Cuba: Being Educated So As Not To Be Free
March 23, 2015
Veronica Vega
HAVANA TIMES — A recent debate among friends stirred up something of a
thorny issue: did the crusade against illiteracy and the founding of
free schools and hospitals justify the sacrifices involved in the Cuban
revolution?
Was an educational system that dished out "culture" for the masses,
omitting much of our national and universal heritage, a system that told
(and tells) us what to think and what to say worth our efforts?
I would love to be able to say that, at school, no sooner than we had
become politically mature, they told us and stressed that the fact of
having been born in the "first free country in the Americas" granted us:
- The right to life, liberty and personal integrity
- The right to travel freely around Cuba and choose our place of
residence anywhere in the country
- The right to leave this or any other country and return, without being
arbitrarily deprived of our nationality
- The right to be spared inhumane or degrading treatment
- The right not to be arbitrarily detained, imprisoned or banished
- The right to be free from attacks on our integrity or reputation
- The right to individual and collective property
- The right to freedom of thought, conscience and religion
- The right to assembly and to form peaceful associations
- The right not to be harassed over our opinions
- The right to seek and receive information and opinions, and to divulge
these without any restrictions and through any form of communication.
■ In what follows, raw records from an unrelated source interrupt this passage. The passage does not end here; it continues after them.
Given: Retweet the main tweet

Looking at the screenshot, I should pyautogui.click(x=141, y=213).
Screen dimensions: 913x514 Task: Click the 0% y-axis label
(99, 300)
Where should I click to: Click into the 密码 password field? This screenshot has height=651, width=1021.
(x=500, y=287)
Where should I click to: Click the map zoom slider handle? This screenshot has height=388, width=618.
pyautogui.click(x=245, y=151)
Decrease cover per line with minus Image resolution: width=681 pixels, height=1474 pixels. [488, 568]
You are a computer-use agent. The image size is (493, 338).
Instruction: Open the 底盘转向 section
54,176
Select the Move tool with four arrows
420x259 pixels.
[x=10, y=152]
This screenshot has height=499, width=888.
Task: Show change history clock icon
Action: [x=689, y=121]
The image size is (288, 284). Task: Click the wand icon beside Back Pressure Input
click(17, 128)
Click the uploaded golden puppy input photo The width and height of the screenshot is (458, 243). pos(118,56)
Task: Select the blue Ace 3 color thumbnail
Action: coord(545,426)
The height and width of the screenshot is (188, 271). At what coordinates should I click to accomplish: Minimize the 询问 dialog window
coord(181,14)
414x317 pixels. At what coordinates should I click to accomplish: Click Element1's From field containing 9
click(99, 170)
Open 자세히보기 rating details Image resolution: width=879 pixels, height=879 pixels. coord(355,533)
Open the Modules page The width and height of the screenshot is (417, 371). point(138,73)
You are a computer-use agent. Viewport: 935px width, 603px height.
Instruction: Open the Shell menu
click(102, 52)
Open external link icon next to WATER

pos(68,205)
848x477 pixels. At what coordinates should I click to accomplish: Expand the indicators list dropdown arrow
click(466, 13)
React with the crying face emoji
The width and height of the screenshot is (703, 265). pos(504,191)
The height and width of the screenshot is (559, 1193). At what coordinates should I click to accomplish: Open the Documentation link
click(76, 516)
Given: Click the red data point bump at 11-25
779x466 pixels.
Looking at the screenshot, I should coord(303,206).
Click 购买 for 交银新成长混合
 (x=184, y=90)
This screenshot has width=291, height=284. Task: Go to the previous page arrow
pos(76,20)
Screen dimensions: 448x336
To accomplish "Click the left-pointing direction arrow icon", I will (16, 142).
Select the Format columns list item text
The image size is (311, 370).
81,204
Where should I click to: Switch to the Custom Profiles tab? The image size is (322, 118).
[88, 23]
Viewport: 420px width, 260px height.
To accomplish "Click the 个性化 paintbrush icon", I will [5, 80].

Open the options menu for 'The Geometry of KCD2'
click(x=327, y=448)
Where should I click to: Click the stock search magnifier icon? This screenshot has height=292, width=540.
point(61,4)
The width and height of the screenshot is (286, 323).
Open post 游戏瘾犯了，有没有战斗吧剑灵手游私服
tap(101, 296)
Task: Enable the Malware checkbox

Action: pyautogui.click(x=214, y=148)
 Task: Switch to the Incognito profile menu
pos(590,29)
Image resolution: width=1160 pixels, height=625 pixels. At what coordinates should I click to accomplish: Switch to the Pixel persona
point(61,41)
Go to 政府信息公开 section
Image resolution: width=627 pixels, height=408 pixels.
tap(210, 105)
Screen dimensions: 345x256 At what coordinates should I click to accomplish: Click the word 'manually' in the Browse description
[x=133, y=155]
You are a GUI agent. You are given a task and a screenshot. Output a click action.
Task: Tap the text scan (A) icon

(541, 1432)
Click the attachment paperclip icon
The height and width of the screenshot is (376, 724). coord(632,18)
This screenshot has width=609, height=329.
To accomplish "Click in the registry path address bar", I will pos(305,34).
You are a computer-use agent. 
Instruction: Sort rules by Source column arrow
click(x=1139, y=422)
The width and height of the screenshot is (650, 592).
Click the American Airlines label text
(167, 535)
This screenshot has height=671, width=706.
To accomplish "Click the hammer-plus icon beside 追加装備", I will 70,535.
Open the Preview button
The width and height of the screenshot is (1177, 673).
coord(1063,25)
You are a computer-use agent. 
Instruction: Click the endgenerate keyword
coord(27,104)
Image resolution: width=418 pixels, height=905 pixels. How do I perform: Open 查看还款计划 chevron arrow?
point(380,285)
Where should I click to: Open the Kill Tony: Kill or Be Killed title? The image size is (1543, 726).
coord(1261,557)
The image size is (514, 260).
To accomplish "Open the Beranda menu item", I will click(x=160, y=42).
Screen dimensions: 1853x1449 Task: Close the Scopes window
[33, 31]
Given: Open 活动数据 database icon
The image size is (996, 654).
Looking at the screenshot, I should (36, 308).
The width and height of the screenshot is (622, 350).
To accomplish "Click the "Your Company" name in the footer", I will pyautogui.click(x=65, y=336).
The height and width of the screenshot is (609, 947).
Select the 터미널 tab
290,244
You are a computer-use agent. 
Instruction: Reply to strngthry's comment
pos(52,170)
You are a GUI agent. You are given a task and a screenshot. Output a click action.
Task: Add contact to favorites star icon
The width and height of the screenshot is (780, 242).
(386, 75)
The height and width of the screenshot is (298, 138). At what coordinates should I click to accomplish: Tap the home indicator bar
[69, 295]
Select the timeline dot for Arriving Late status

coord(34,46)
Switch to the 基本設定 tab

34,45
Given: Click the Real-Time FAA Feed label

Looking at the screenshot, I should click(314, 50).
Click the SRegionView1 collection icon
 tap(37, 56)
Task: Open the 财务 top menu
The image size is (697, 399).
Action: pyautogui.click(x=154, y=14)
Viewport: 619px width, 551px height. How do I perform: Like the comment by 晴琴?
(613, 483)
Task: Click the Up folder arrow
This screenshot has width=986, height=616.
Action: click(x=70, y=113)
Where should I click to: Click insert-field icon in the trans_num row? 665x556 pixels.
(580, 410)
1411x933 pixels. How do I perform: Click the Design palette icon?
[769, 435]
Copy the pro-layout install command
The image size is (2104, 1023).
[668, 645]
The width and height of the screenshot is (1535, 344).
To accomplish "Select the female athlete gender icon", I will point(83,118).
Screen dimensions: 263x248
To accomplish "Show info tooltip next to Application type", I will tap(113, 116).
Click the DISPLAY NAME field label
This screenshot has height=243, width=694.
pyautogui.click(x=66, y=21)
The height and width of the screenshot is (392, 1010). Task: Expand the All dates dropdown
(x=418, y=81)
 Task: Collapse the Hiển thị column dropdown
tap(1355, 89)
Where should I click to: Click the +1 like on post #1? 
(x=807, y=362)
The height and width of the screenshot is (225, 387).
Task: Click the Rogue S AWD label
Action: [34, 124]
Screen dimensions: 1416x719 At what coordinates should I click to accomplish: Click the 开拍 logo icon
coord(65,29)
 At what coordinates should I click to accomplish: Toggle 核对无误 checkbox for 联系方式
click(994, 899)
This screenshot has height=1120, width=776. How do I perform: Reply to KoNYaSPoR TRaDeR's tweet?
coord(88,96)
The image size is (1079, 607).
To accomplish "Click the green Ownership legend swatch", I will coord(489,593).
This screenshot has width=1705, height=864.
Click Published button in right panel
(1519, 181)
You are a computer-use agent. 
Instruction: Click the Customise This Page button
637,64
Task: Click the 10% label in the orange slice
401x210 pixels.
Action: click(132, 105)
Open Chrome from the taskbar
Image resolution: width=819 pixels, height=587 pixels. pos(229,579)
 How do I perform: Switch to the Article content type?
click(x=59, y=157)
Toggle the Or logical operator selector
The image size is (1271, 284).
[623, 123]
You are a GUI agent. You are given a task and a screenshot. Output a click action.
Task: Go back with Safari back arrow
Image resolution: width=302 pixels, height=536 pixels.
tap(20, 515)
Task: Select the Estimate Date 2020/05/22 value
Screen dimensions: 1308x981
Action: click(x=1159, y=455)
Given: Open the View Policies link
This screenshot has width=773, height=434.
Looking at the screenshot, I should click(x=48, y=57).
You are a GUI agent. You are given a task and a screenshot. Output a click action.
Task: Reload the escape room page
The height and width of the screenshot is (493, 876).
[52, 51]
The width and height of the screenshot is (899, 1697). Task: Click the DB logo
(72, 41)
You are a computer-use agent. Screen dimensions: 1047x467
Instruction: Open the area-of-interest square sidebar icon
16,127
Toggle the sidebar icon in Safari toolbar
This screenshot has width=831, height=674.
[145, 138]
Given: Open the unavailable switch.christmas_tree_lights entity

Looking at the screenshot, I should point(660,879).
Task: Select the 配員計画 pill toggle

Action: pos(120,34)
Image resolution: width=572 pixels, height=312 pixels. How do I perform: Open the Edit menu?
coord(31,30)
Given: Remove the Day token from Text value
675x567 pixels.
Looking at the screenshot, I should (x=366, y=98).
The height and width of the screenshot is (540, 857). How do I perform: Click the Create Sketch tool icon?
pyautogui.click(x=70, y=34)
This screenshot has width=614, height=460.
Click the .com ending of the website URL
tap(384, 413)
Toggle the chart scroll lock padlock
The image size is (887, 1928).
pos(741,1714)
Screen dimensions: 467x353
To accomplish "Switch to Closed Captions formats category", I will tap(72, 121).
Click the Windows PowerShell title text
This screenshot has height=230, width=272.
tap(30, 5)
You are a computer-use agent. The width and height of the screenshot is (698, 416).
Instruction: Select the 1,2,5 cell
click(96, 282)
But I can only attest to the fact they would repeat that we had to be
good students, loyal to the revolution and grateful to the socialist
homeland.
Three decades later, when my son started going to school, his school was
repaired, like many others in the neighborhood of Alamar, and a large
sign reading "Thank you, Fidel!" was inscribed on all of their
freshly-painted facades.
This kind of forced gratefulness and collectivism, characterized by
unchanging (and sometimes aggressive) adjectives and slogans, moved by
an underlying paranoia and made up of half-truths, full-fledged lies and
whispered criticisms, was the world of my childhood.
When, in 2011, I walked by the offices of Paris' Le Monde journal, I
felt the kind of ease and freedom I have never felt at home, whenever I
pass by the offices of Granma newspaper, where guards in olive-green
uniforms keep watch over the entrance.
That what we are taught should be called "culture" is something quite
debatable. That the knowledge we received was worth giving up our right
to question and demand answers is also questionable. The price of free
education for all was a people able to read and write but illiterate
when it comes to the law, vastly unaware of its civil rights and afraid
to demand these.
Personally, I am unable to blot out the bad and see the good on its own.
I believe the intention behind an action determines its result in the
long run. Awakening, tearing the gag from our mouths (be it in public or
in the privacy of our homes), has been far too long and painful a
process, and it has disemboweled the country.
When I converse with young university students, I am surprised at their
lack of commitment towards Cuba. Trained in the art of the double
standard, they can justify their apathy with sophisticated arguments,
barely able to cover up their indifference towards the society they live
in and do not identify with. Their maxim is to get the most out of the
educational options at hand, in order to practice their profession
abroad. Many of those who chose careers such as medicine (having a
calling for it or not) aspire only to go work abroad and leave the country.
Like previous generations, who, thanks to the education received, became
professionals in the field of survival, they have only learned one thing
well: that, in the world where culture and health are offered us free of
charge, freedom tends to be the most expensive thing.